## Task goal
The lines below are to be quoted exactly, from the first through the one that contains "You are a computer-use agent. Viewport: 880px".

## Excerpted records

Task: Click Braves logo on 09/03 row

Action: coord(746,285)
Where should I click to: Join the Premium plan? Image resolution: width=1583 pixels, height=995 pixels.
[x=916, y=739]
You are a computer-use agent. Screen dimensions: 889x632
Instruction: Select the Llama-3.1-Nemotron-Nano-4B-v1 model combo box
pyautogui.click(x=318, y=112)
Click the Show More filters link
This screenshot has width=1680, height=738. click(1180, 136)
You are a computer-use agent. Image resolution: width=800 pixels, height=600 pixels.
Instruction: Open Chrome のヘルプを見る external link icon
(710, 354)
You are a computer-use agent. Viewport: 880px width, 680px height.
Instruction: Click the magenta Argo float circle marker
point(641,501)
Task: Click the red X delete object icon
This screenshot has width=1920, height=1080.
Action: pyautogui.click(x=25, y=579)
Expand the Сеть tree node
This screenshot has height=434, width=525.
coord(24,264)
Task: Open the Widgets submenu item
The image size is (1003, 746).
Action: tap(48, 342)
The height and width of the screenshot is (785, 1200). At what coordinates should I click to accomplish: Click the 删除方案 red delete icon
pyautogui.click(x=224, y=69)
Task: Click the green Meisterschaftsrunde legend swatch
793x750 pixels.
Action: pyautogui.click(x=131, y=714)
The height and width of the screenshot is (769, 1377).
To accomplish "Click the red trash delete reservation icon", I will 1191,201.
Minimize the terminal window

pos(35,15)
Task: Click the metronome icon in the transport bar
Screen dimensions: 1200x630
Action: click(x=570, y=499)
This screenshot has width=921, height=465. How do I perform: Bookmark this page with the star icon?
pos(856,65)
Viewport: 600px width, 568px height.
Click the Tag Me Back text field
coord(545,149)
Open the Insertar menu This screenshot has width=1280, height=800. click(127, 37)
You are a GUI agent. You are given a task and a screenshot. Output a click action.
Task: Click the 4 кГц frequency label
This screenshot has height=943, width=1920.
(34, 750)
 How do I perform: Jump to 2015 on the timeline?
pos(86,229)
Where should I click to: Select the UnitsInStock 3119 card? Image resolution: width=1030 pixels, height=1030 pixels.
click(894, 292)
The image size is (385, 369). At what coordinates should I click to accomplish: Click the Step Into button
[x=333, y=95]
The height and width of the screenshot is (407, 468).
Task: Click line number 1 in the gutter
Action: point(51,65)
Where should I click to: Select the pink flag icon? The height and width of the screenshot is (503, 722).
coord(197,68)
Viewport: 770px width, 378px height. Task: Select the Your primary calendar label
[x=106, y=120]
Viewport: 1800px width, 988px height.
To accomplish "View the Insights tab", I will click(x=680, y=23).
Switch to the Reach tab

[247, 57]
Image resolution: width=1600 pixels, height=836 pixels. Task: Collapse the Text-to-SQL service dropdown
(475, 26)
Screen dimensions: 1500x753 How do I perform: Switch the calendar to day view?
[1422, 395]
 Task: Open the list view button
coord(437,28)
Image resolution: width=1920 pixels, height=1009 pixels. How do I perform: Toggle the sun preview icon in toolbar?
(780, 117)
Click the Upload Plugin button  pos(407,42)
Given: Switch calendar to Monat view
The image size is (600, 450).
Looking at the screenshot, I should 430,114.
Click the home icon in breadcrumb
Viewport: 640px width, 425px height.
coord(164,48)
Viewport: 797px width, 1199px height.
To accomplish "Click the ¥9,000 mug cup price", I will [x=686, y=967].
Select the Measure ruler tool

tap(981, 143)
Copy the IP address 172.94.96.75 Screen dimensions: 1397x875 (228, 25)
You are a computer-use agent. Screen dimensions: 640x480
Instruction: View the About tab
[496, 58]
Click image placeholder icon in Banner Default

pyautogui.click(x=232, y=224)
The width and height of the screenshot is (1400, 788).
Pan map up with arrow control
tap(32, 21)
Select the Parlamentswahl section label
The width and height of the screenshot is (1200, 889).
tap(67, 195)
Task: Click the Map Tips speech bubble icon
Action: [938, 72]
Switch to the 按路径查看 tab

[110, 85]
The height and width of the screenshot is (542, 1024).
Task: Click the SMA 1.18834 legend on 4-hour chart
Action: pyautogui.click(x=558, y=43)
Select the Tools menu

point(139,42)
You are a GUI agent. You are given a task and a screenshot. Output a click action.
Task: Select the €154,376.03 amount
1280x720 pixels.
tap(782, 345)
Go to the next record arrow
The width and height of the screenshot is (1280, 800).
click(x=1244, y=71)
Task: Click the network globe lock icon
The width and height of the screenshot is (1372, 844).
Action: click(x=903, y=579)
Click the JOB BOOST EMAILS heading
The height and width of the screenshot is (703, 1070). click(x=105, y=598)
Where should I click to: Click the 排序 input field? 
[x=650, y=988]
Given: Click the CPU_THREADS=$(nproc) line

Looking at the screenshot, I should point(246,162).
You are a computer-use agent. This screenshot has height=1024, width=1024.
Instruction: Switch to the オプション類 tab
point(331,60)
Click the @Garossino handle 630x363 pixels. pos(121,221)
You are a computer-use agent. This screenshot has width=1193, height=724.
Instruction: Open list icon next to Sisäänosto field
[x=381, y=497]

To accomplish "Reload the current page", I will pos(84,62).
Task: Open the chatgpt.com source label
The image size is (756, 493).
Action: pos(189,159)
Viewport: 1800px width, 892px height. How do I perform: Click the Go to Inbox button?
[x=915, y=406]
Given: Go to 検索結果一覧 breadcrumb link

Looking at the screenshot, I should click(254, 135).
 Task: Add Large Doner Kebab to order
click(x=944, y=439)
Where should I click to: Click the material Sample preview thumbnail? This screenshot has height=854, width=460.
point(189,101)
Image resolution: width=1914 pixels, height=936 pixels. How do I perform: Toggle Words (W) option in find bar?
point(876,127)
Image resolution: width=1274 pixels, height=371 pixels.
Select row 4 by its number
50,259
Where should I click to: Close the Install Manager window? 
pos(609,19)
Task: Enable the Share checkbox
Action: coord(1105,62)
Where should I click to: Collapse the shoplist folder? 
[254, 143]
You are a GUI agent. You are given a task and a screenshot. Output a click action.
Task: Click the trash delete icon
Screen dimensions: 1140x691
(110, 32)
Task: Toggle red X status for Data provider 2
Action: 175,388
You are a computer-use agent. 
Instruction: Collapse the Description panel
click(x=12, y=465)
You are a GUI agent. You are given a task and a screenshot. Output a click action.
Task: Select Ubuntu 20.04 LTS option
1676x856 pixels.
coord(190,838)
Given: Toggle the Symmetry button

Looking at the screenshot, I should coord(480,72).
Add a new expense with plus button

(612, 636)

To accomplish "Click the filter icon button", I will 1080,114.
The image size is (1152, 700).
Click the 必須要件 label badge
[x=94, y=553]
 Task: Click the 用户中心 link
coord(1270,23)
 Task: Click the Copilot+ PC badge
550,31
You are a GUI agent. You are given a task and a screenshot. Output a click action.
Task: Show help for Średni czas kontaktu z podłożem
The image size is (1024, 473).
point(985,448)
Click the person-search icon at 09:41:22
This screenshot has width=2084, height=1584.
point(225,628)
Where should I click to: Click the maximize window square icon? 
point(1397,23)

## Completed exercise
Task: Click Braves logo on 09/03 row

Action: coord(746,285)
Where should I click to: Join the Premium plan? Image resolution: width=1583 pixels, height=995 pixels.
[x=916, y=739]
You are a computer-use agent. Screen dimensions: 889x632
Instruction: Select the Llama-3.1-Nemotron-Nano-4B-v1 model combo box
pyautogui.click(x=318, y=112)
Click the Show More filters link
This screenshot has width=1680, height=738. click(1180, 136)
You are a computer-use agent. Image resolution: width=800 pixels, height=600 pixels.
Instruction: Open Chrome のヘルプを見る external link icon
(710, 354)
You are a computer-use agent. Viewport: 880px width, 680px height.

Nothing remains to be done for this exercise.